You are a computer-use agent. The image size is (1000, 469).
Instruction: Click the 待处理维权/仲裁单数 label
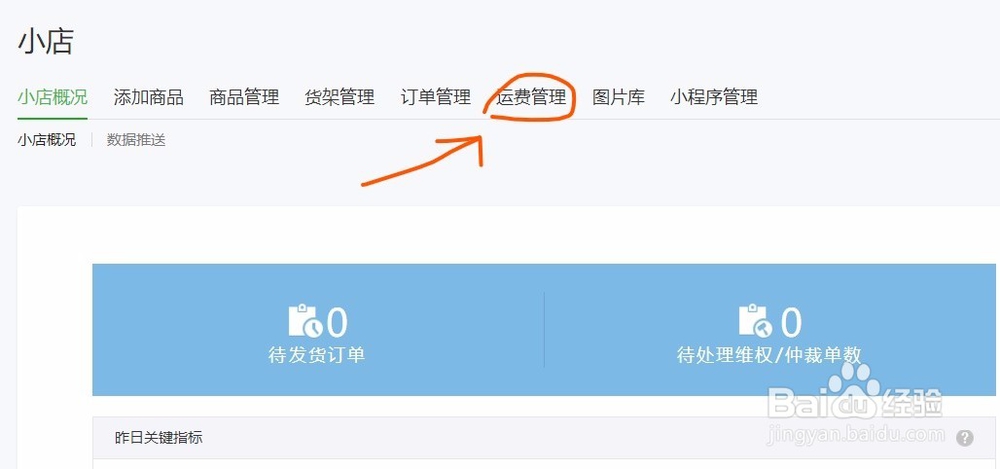point(769,354)
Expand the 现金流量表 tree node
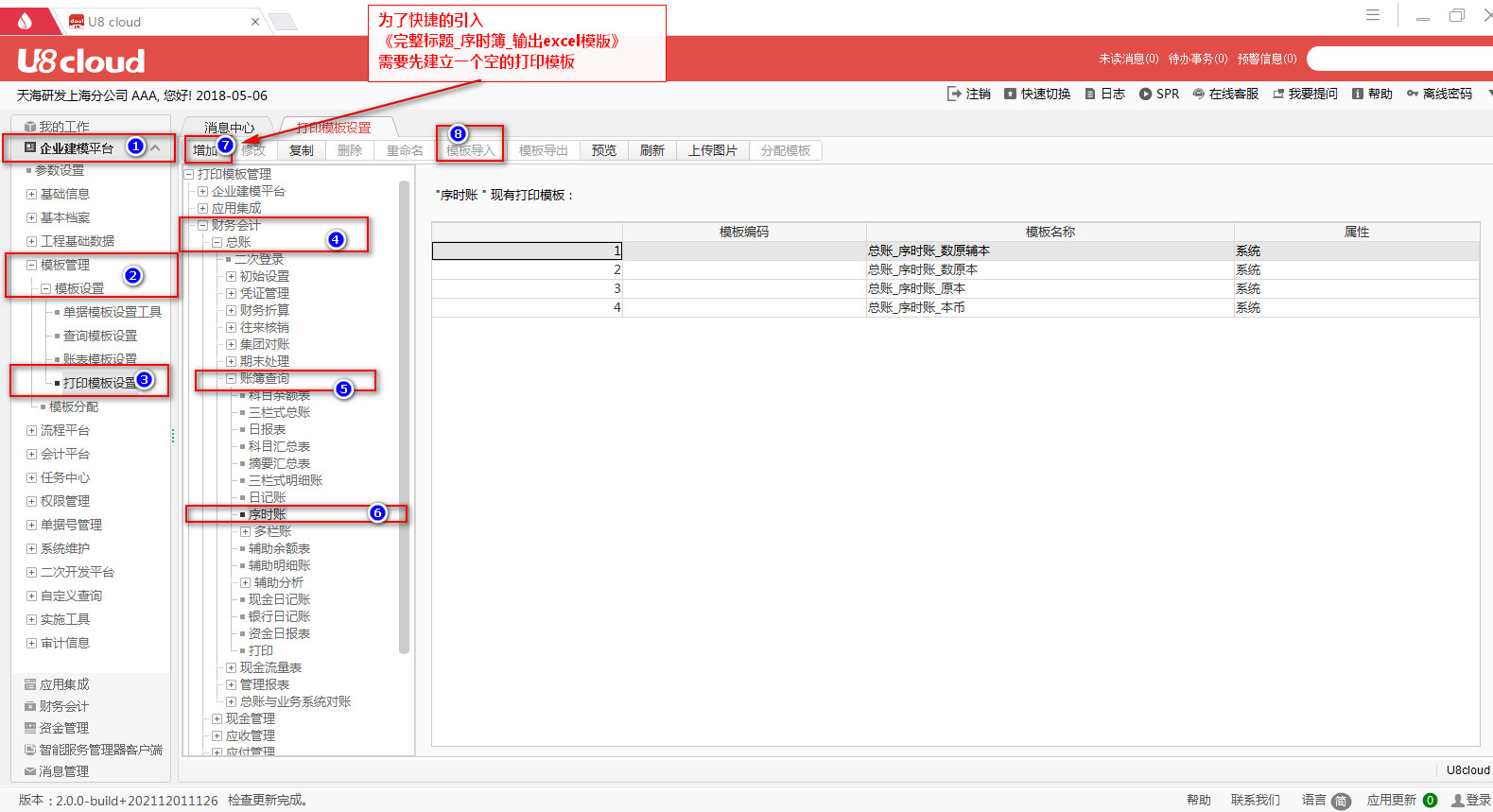Image resolution: width=1493 pixels, height=812 pixels. pos(231,667)
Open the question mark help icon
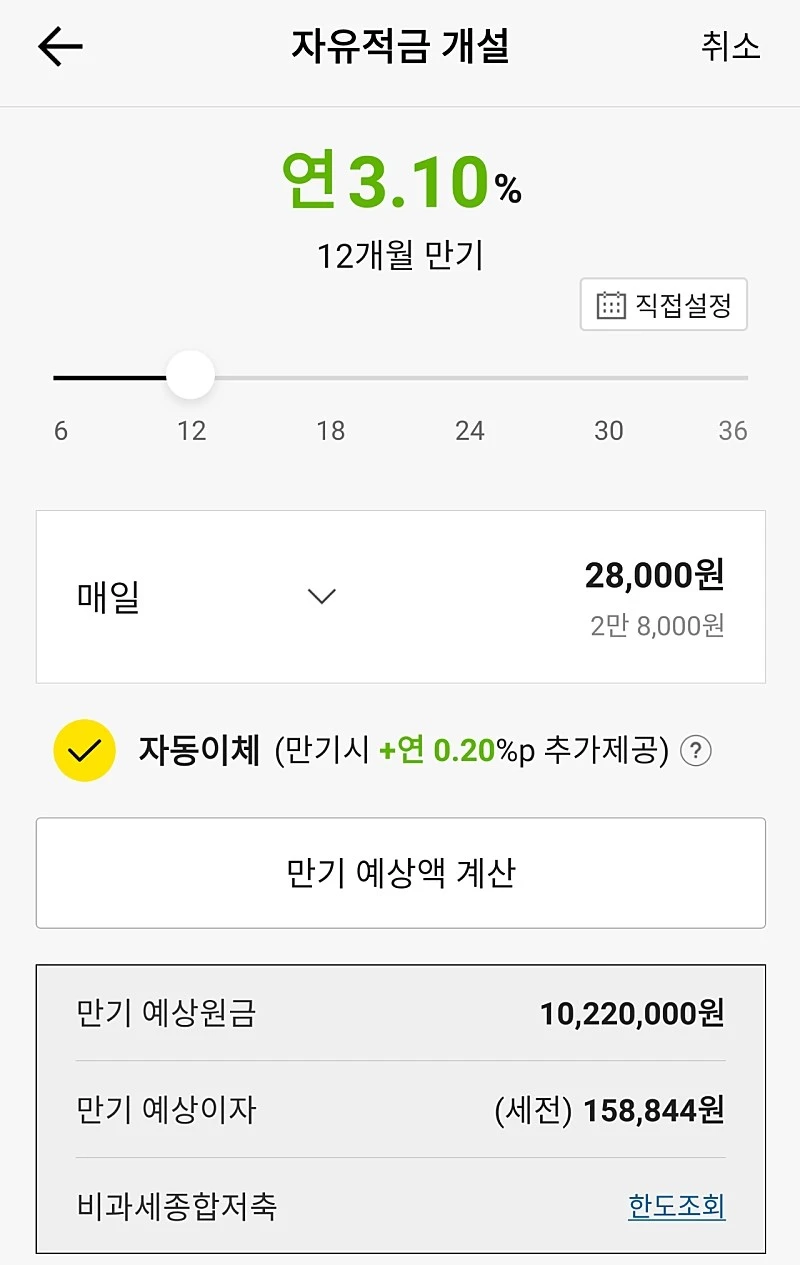The height and width of the screenshot is (1265, 800). [695, 751]
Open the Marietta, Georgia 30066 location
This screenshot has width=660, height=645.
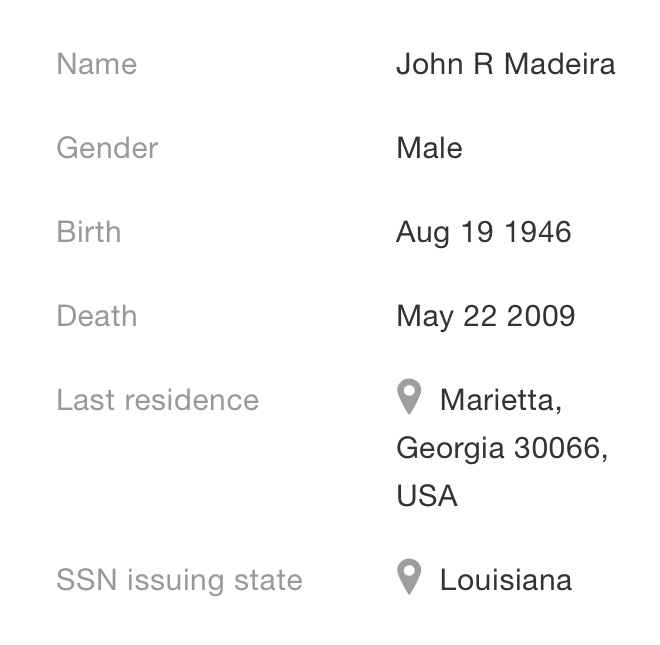pyautogui.click(x=500, y=401)
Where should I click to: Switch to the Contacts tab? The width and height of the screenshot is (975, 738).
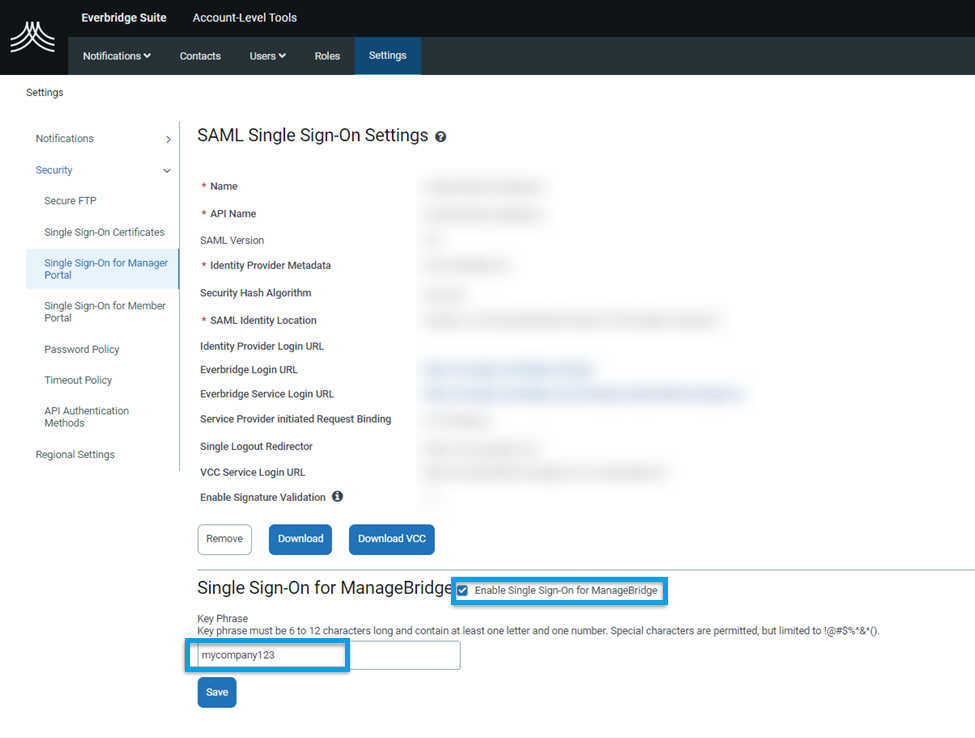[199, 56]

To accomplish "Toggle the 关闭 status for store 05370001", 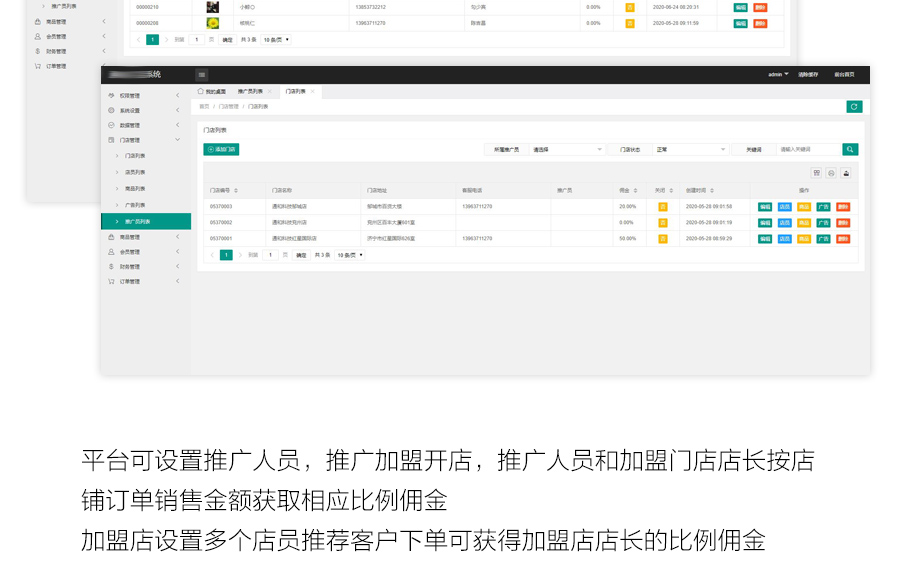I will coord(662,239).
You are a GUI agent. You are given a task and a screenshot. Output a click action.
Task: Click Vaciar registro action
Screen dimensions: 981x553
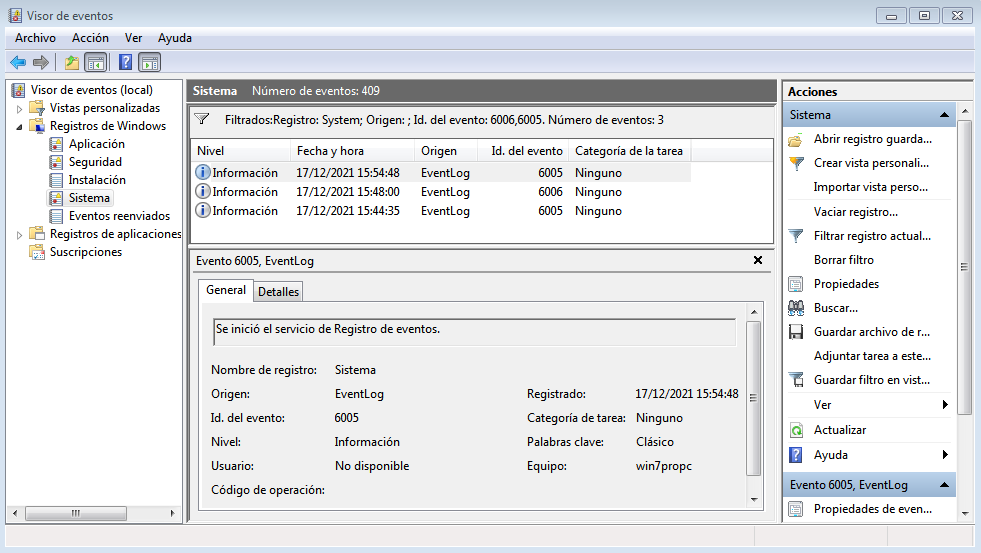click(x=855, y=212)
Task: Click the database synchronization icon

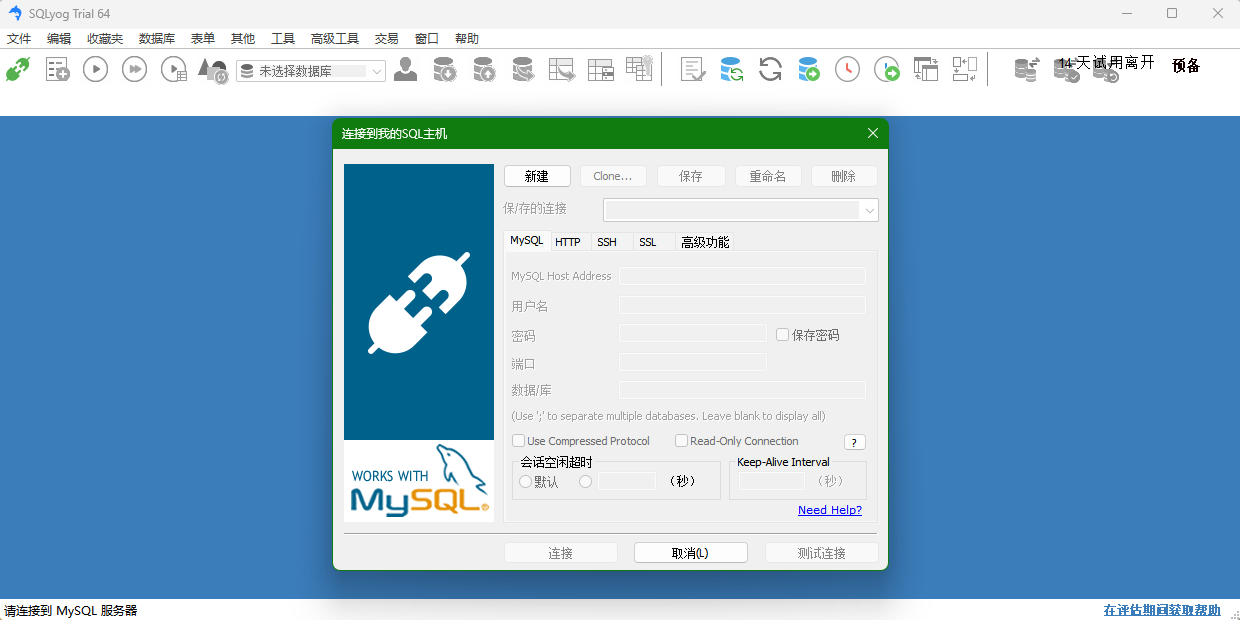Action: [x=731, y=69]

*Work required:*
Count of lines with "agent": please work it out for the entries above and give the number by itself.

*Result of this exercise:*
2